How crowd-knowledge dwarfs the obsolete institution of encyclopedia
This is the end of another institution that started with the Industrial Age: news spread a few days ago that the Encyclopedia Britannica stopped its printed edition, having sold only a few thousand copies per year in the last years. It will continue to make its database available online.
encyclopedia britannica 1st edition - 1768
Let's do some fun maths. In 244 years of existence, around 7 million copies of the precious encyclopedia were sold (or, on average 30,000 per year). During that time approximately 17 billion people have been born and became adults (see for example this article of Carl Haub, the specialist in historical demography). Thus on average, there was one copy of the encyclopedia available for 2,500 people.

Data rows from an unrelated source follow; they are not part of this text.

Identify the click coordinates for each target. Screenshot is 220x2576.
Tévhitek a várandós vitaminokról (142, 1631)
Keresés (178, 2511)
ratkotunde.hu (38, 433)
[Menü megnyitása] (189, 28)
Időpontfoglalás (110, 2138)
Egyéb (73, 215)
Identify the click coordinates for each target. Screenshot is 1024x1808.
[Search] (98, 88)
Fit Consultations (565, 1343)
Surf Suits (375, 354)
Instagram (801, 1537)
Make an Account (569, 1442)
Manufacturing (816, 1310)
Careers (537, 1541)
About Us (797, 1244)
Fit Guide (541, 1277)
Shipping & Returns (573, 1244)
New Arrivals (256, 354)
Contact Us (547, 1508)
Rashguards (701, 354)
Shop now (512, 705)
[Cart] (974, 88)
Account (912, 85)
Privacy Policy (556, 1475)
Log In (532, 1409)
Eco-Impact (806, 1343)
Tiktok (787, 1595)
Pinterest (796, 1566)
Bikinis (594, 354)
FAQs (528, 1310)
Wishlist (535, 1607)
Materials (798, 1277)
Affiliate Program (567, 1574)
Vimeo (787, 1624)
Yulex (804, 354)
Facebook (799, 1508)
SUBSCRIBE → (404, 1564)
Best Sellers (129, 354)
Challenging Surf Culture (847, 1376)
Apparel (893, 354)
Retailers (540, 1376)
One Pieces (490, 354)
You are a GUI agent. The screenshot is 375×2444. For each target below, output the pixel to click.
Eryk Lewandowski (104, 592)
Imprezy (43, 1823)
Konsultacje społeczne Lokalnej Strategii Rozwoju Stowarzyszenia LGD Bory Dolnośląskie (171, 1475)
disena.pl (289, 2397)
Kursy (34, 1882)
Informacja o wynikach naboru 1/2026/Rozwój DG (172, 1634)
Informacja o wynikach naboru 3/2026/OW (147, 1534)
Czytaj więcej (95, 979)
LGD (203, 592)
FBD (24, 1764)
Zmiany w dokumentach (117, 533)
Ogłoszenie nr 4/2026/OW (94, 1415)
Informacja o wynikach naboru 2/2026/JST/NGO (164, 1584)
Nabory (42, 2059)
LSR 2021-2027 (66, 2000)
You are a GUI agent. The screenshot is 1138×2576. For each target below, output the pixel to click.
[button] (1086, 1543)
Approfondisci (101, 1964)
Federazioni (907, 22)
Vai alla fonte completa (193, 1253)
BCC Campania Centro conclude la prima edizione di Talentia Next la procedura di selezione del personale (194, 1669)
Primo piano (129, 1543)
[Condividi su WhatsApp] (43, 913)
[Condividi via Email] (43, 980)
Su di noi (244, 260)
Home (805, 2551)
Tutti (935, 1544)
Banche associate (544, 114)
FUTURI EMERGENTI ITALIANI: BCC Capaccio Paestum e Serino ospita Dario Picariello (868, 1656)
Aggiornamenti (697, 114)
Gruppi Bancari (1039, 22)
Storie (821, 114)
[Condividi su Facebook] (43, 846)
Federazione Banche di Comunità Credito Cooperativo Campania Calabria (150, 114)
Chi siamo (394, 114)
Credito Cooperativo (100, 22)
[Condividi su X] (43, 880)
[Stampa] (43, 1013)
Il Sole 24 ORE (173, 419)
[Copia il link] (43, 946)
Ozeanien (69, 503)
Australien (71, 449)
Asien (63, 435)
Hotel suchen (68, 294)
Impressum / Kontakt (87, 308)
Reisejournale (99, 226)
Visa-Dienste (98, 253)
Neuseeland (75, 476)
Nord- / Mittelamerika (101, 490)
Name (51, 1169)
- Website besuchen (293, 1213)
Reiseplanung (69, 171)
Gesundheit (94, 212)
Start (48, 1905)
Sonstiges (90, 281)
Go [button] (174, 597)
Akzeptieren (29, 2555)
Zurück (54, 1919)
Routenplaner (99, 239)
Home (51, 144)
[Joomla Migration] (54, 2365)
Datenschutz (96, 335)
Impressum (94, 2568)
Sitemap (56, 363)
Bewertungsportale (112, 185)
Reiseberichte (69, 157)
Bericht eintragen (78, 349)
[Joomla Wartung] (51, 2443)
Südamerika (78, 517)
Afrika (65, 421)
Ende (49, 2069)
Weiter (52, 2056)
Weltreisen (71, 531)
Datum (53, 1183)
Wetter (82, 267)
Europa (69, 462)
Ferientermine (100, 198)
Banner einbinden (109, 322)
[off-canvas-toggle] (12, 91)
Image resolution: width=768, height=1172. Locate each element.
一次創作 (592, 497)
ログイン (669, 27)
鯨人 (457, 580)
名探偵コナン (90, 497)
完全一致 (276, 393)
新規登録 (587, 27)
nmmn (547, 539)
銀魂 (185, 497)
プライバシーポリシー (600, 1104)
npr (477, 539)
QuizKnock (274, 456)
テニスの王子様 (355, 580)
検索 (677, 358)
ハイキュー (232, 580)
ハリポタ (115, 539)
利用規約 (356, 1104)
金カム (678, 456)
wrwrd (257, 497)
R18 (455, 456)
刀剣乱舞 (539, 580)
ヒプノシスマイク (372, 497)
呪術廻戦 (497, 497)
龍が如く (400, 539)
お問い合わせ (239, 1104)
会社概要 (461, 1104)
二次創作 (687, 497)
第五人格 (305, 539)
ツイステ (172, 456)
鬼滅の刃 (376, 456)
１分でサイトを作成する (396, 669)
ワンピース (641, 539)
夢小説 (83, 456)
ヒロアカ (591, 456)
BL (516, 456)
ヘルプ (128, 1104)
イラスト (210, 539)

In 2008 Wikipedia saw 680 million visitors in the year and aims at reaching this level every month by 2015. 14% of internet users (14% of 2 billion = 280 million users) go on the Wikipedia site according to Alexa.com. That's one person for 22 living people, or probably approximately one person for 15 adults.
The English version of Wikipedia ONLY contains 50 times more words than the latest Encyclopedia Britannica, or 2 billion words, in roughly 4 million articles (the Encyclopedia Britannica boasts 65,000 articles).
The Encyclopedia Britannica counts less than 5,000 contributors; whereas more than 300,000 editors edit some part of Wikipedia every month.
Crowd-knowledge is here, orders of magnitude more powerful than centralized edition of a paper encyclopedia. In less than a decade, the institution of the encyclopedia has been toppled and made obsolete.
Who said the Fourth Revolution wasn't here?